__Bloc de texte__
Pourtant, pour elle, pratiquer la CNV avec son conjoint n’a pas toujours été facile. Cela a d’ailleurs été son plus grand défi. « Avec mon fils, je me donne le devoir d’être plus intègre car je l’éduque. Avec mon conjoint, j’ai toujours la pensée que c’est un adulte et qu’il devrait le savoir. J’ai eu beaucoup du mal à me détacher de ça. C’est là où la CNV me soutient, elle m’aide à accepter l’autre comme il est », détaille Mme Whitham.

Même si tout n’est pas toujours parfait, il est important de ne pas culpabiliser. Selon Mme Bilodeau, savoir gérer ses émotions est l’un des plus grands défis. Ainsi, lorsqu’on n’est pas capables d’exprimer ses émotions de façon adéquate, elle préconise de s’isoler, loin de la stimulation ambiante, dans un endroit où on n’entend rien, ou de mettre des écouteurs anti-bruit si ce n’est pas possible. Elle recommande également de prendre trois grandes respirations, avec de longues expirations, afin de libérer des endorphines.

Il est ensuite essentiel de revenir plus tard pour parler de la situation. L’enfant a besoin qu’on lui explique ce qui s’est passé, surtout que ce n’est pas très sécurisant de voir son parent partir de la sorte.

Mme Whitham, elle, a trouvé son moyen d’auto-régulation. « Quand j’ai mal réagi à une situation, je m’assois avec le vocabulaire des sentiments et des besoins et je m’offre de l’empathie. Je me sens comme pognée et l’auto-empathie me redonne mon pouvoir d’agir.  Ensuite, je partage ça avec mon conjoint, car j’ai envie qu’on apprenne », raconte-t-elle.

Mythes

D’après Mme Bilodeau, il y a beaucoup de mythes autour de la CNV et de la parentalité sécuritaire. Certains pensent qu’il s’agit de laxisme et que cela va en faire des enfants-rois. Selon la psychoéducatrice, cela s’explique par la méconnaissance autour du sujet.

__Consigne 1__
Recopiez à l'identique les lignes des entrées, en commençant par celle qui contient « The width and » et en terminant par celle qui contient « center [210, 265]. », sans y inclure les images.
Les entrées n'ont aucun lien avec le texte sur la CNV.

__Entrées à utiliser__
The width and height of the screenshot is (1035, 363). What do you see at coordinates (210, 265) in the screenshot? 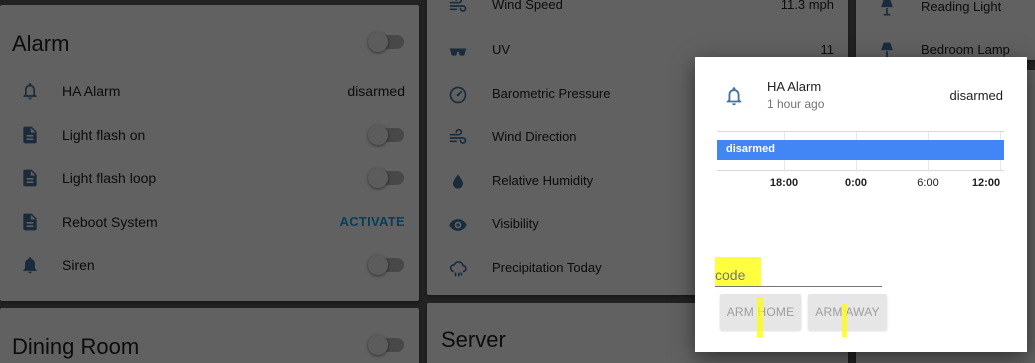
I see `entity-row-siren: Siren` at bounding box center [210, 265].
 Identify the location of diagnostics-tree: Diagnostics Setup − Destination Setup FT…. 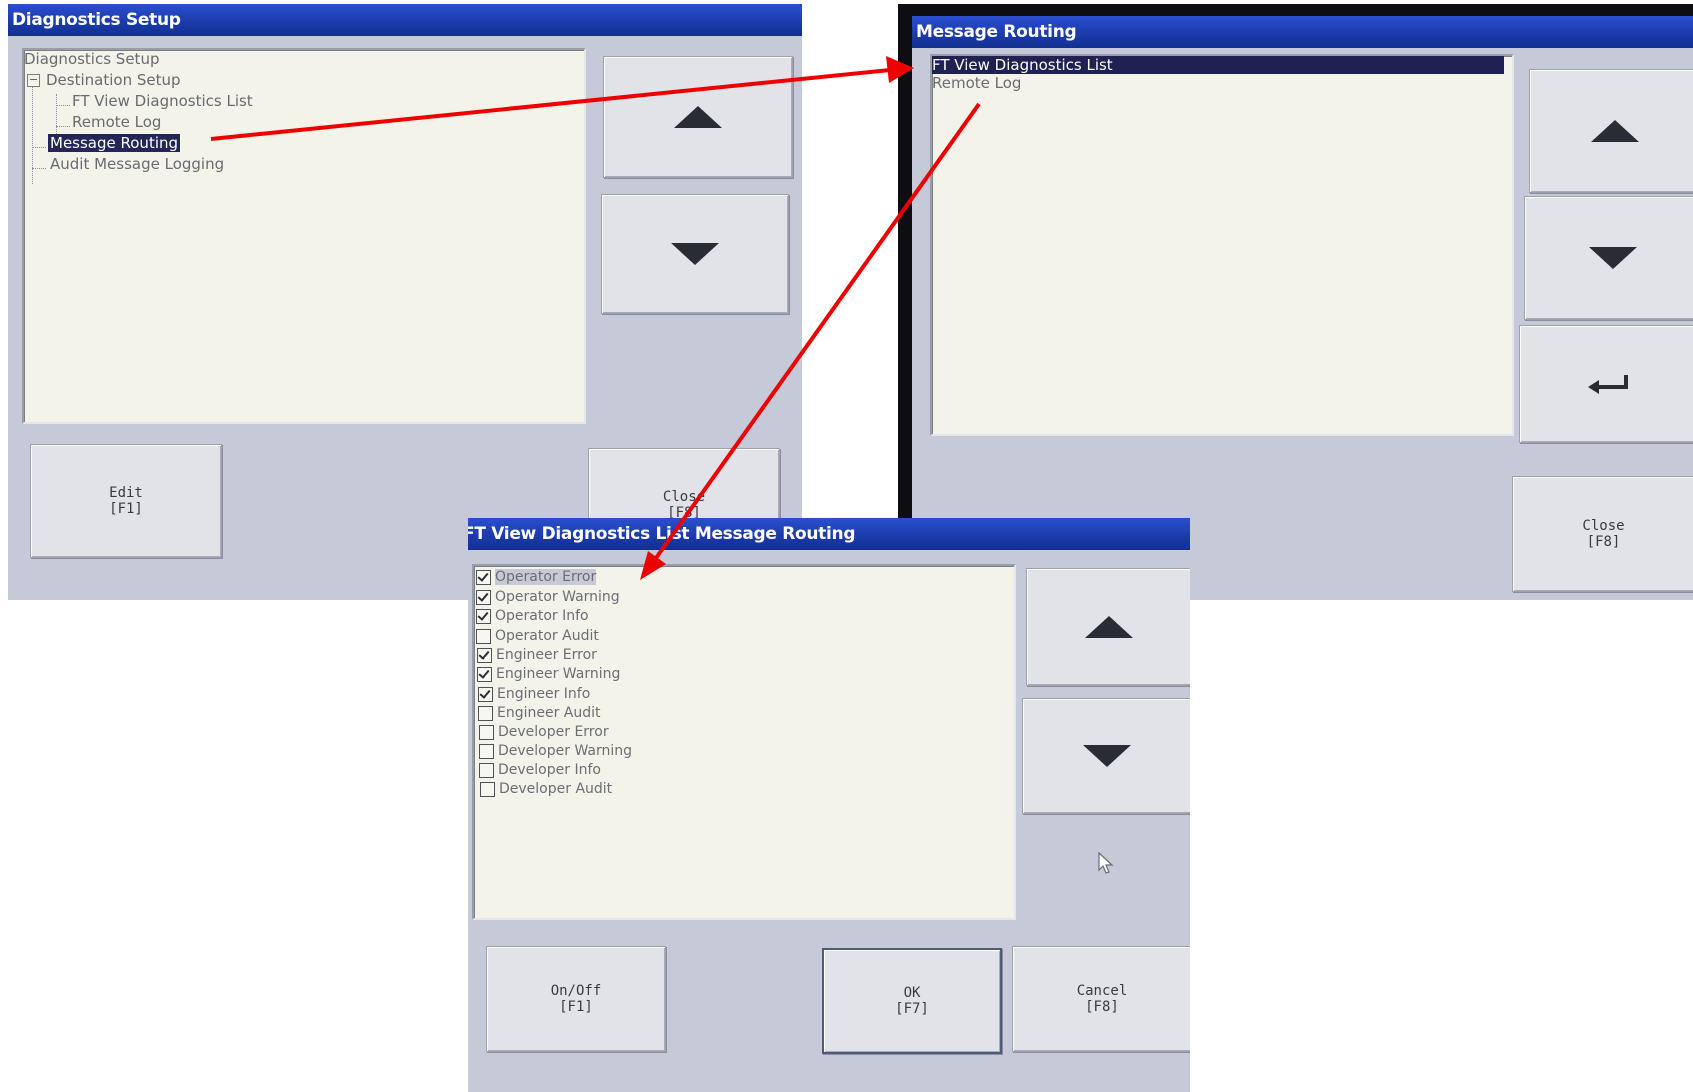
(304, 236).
--
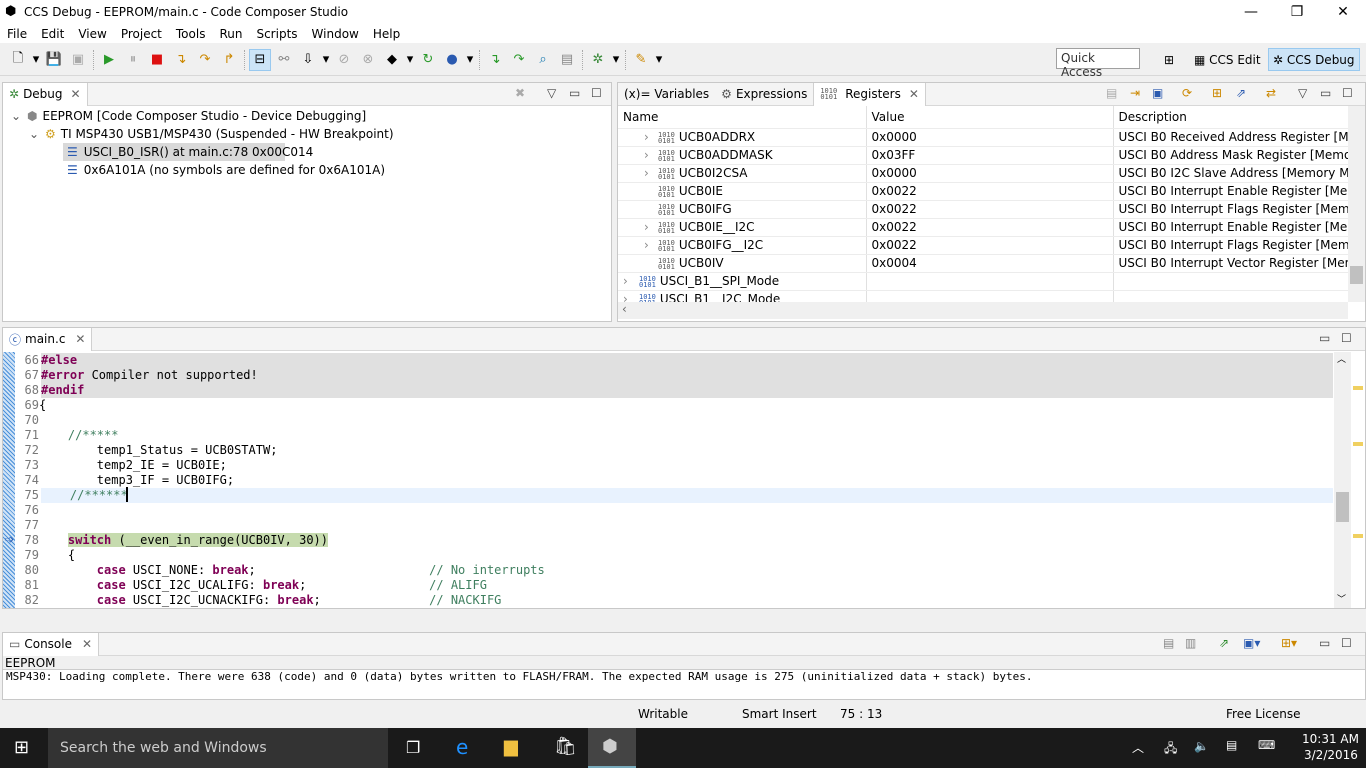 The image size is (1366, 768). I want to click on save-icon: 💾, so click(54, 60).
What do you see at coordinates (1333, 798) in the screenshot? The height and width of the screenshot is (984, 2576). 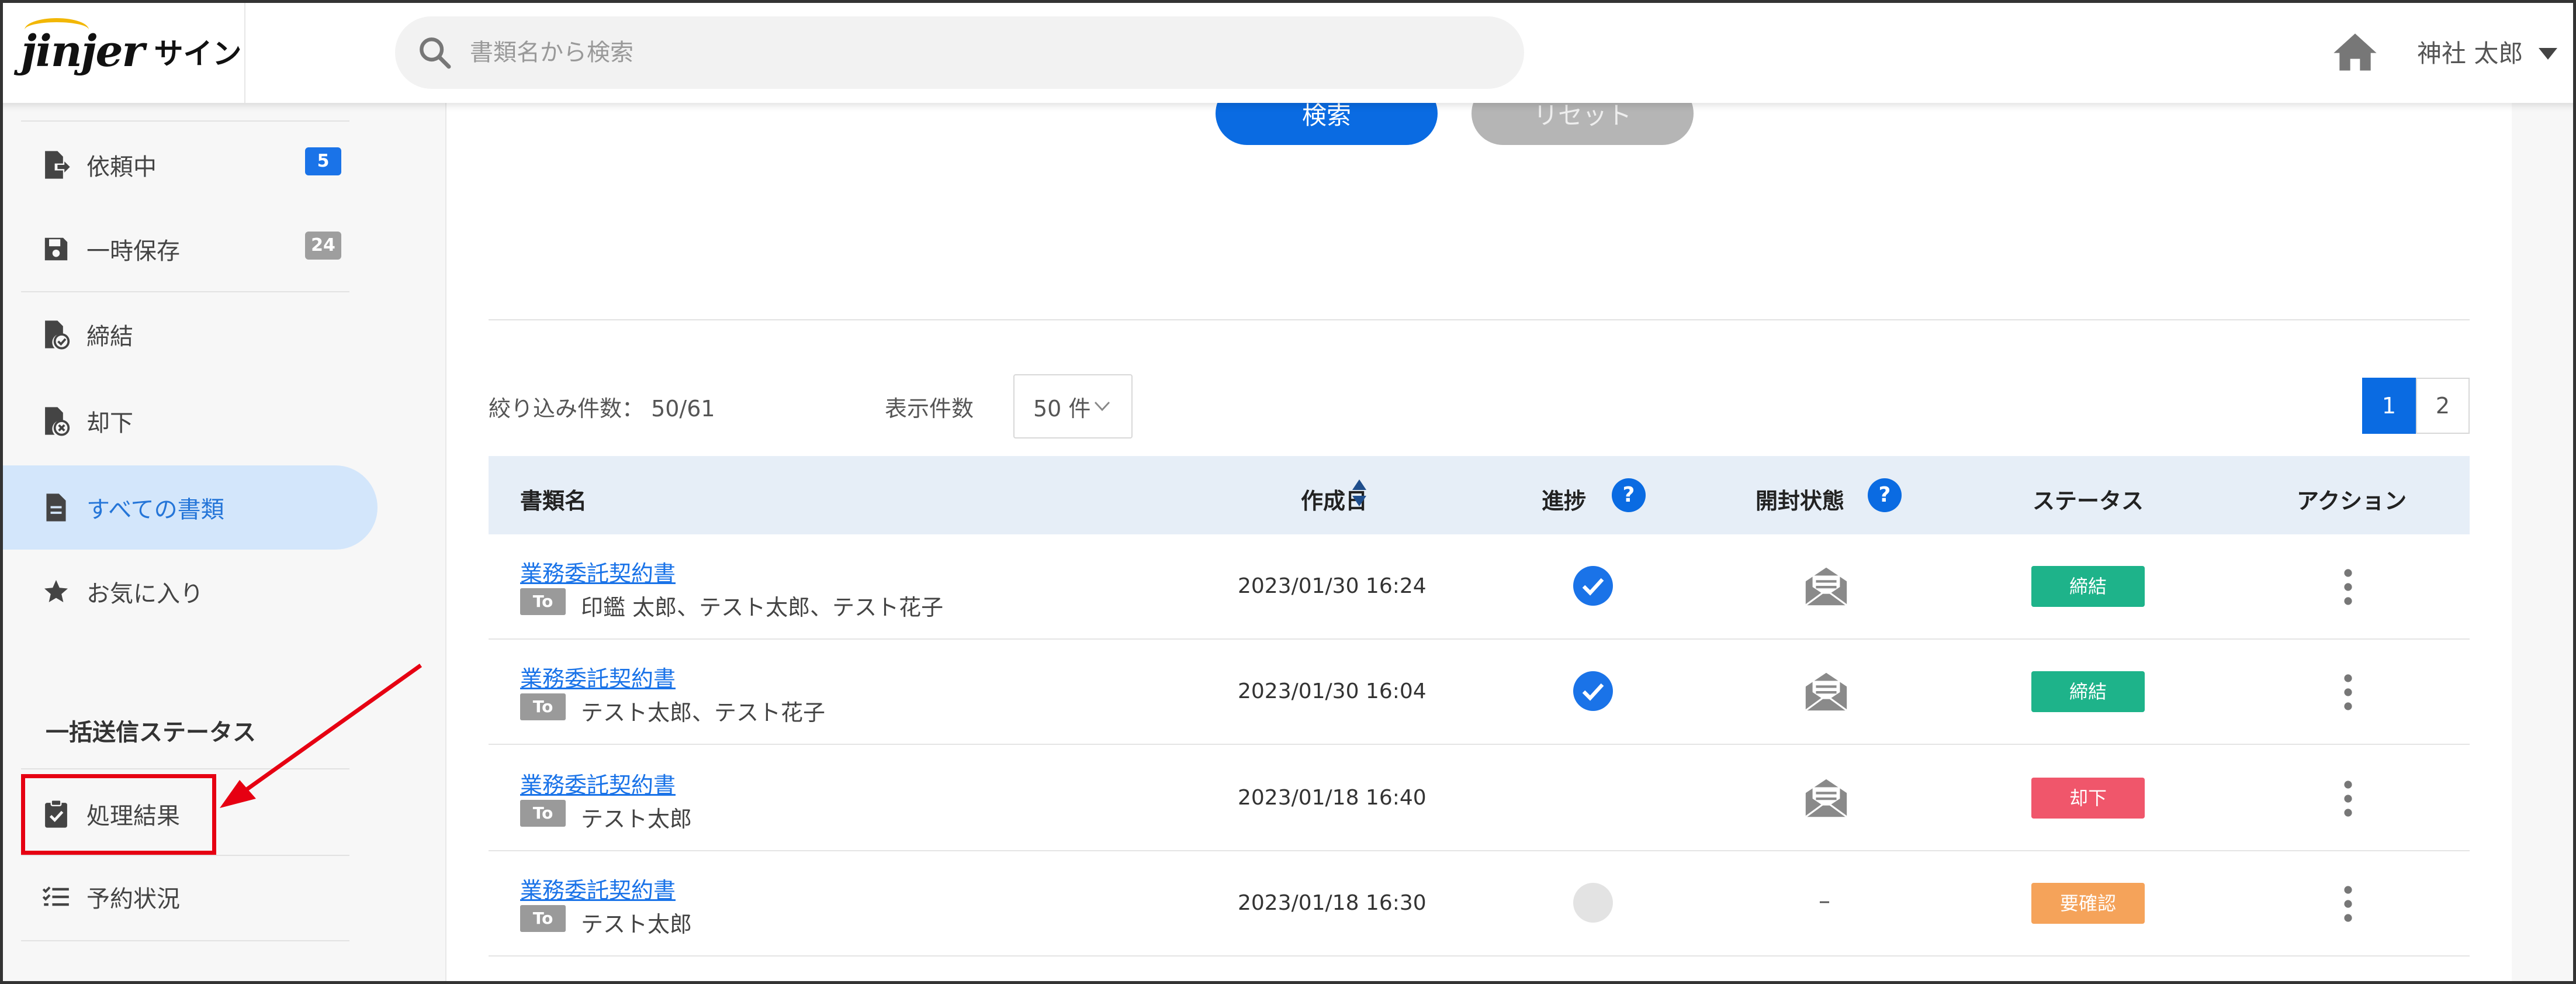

__Consigne 2__
Répétez mot pour mot le passage du texte sur la CNV qui commence par « Même si tout » et se termine par « libérer des endorphines. ».

__Résultat 1__
The width and height of the screenshot is (1035, 363). What do you see at coordinates (210, 265) in the screenshot? 
I see `entity-row-siren: Siren` at bounding box center [210, 265].

__Résultat 2__
Même si tout n’est pas toujours parfait, il est important de ne pas culpabiliser. Selon Mme Bilodeau, savoir gérer ses émotions est l’un des plus grands défis. Ainsi, lorsqu’on n’est pas capables d’exprimer ses émotions de façon adéquate, elle préconise de s’isoler, loin de la stimulation ambiante, dans un endroit où on n’entend rien, ou de mettre des écouteurs anti-bruit si ce n’est pas possible. Elle recommande également de prendre trois grandes respirations, avec de longues expirations, afin de libérer des endorphines.